## [Exercise description]
Once the line containing "Orlando (51, 36)" is found in the entries below, reproduce it and every line after it, stopping at and including the line containing "Resources (686, 105)"; reproduce nothing else, and keep each line exact.

━━━ Recorded information

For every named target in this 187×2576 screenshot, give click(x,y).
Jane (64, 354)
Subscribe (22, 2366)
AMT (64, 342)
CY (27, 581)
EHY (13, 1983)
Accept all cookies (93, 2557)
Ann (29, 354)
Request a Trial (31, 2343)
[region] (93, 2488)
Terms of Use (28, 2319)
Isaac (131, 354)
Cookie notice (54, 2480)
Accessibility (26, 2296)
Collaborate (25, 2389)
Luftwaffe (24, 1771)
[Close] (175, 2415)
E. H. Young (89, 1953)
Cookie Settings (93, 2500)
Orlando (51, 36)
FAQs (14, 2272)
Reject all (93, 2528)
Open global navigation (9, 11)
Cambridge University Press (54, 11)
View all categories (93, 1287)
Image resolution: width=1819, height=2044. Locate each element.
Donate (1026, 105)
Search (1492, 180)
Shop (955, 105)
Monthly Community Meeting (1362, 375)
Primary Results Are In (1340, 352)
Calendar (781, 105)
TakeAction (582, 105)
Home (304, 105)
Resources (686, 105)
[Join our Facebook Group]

━━━━━━

## [Answer to this problem]
Orlando (51, 36)
FAQs (14, 2272)
Reject all (93, 2528)
Open global navigation (9, 11)
Cambridge University Press (54, 11)
View all categories (93, 1287)
Image resolution: width=1819, height=2044. Locate each element.
Donate (1026, 105)
Search (1492, 180)
Shop (955, 105)
Monthly Community Meeting (1362, 375)
Primary Results Are In (1340, 352)
Calendar (781, 105)
TakeAction (582, 105)
Home (304, 105)
Resources (686, 105)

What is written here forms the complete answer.